二十二話 幕府を開く(8) 植林
月夜の晩に大河を下ってきた私たちは、小田原城で少し遅い食事を摂って、客間で一泊することになった。
なお初日もそうだったが、北条家では毎日お風呂に入る習慣がない。
そのため私は温めたお湯を、あらかじめ用意しておいた大きめサイズの桶に注ぎ入れ、その後に水を足して適温にする。
そして私のために用意された広々とした客室で巫女服を脱いで、カラスの行水のように下半身をゆっくりと沈めて、水滴が飛ばないように気をつけ、清潔な布で体を簡単に拭いた。

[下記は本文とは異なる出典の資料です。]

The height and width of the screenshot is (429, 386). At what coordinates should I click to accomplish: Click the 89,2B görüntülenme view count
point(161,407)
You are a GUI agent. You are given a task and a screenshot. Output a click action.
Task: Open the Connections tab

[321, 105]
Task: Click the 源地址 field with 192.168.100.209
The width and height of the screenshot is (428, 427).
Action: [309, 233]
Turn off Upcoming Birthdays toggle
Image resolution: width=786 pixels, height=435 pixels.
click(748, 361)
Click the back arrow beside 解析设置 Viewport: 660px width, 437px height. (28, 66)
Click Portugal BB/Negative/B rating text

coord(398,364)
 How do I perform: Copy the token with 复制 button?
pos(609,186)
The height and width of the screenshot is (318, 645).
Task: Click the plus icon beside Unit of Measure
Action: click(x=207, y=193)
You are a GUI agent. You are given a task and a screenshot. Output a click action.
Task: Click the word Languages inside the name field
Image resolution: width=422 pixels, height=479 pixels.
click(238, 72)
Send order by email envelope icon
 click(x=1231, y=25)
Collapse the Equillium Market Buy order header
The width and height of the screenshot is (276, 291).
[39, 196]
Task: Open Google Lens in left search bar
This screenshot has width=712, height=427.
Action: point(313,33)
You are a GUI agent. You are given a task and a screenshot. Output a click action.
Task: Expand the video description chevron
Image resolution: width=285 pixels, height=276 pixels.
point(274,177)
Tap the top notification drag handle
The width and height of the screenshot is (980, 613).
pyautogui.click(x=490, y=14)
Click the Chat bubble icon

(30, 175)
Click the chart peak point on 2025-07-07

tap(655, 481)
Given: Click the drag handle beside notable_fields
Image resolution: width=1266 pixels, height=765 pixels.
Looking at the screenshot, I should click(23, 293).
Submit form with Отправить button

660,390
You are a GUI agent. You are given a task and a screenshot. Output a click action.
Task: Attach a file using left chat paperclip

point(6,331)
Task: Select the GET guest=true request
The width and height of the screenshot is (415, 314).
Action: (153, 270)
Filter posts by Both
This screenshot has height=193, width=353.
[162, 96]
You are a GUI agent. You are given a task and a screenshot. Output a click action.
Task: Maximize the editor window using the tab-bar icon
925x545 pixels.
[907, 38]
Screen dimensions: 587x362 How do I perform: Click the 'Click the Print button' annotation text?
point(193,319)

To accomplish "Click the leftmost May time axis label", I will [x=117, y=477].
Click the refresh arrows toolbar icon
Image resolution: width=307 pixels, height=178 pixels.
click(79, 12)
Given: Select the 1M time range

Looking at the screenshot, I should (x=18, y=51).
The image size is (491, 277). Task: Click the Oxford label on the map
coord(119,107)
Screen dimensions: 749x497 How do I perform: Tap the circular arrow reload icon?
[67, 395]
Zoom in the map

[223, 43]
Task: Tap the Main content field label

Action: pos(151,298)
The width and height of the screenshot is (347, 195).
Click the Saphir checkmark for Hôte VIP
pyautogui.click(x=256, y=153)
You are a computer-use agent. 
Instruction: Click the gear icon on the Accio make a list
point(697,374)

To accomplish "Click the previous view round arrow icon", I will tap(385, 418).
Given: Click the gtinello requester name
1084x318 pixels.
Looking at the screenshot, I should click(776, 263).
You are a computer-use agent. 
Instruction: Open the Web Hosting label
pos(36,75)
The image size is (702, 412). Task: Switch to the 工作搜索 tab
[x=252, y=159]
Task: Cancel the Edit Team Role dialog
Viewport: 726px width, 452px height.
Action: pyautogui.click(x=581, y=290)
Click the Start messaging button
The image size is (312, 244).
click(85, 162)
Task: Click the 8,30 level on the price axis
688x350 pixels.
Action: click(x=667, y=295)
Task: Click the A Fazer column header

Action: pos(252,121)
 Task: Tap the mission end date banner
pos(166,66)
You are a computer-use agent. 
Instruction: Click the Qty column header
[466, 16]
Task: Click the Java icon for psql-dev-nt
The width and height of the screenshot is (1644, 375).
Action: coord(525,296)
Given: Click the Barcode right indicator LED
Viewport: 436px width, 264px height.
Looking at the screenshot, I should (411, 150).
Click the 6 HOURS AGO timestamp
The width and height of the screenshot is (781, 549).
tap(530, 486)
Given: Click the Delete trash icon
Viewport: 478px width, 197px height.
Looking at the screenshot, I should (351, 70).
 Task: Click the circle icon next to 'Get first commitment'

わざわざ持参してきたマイ枕と布団のように、やはり簡単とはいえ入浴も毎日しないと落ち着かない。早いところ未来の常識が今の時代にも浸透すれば良いのだが、あらゆるモノが足りないため、一朝一夕にはいかないものだ。
私は取りあえず全身を拭き終わったので水桶から上がり、かれこれ長い付き合いになっている巫女服を着用する。
そして部屋の外に控えているお世話係を呼び、不要となったお湯を何処かに捨ててくるようにお願いし、ついで就寝を告げる。
愛用の布団にゴソゴソと潜り込み、いい加減三河に帰りたいけど余計な仕事が増えちゃったなと、内心で溜息を吐きながら、深い眠りに落ちていくのだった。
次の日、後家さんが作った朝食を美味しくいただいた後は、犬ぞりを走らせて小田原城下の木工職人の元へと向かう。
今回は禿山がこれ以上拡大することを防ぐために、植林に関して話し合うのだ。
すると何処で情報を嗅ぎつけたのか、武田さんの領地から役人がやって来ており、同行することになった。
北条さんと話はついているらしく、私としても環境保護が広まるなら良いことだし、特に断る理由もないのであっさり許可する。
しかし、昨日の敵は今日の友と言うべきか、皆すっかり日本が平和になると信じ込んでいる。
秒読み段階に入っているのは確かだが、その立役者である私は幕府を開いてからの統治計画は、ぶっちゃけ何も考えていない。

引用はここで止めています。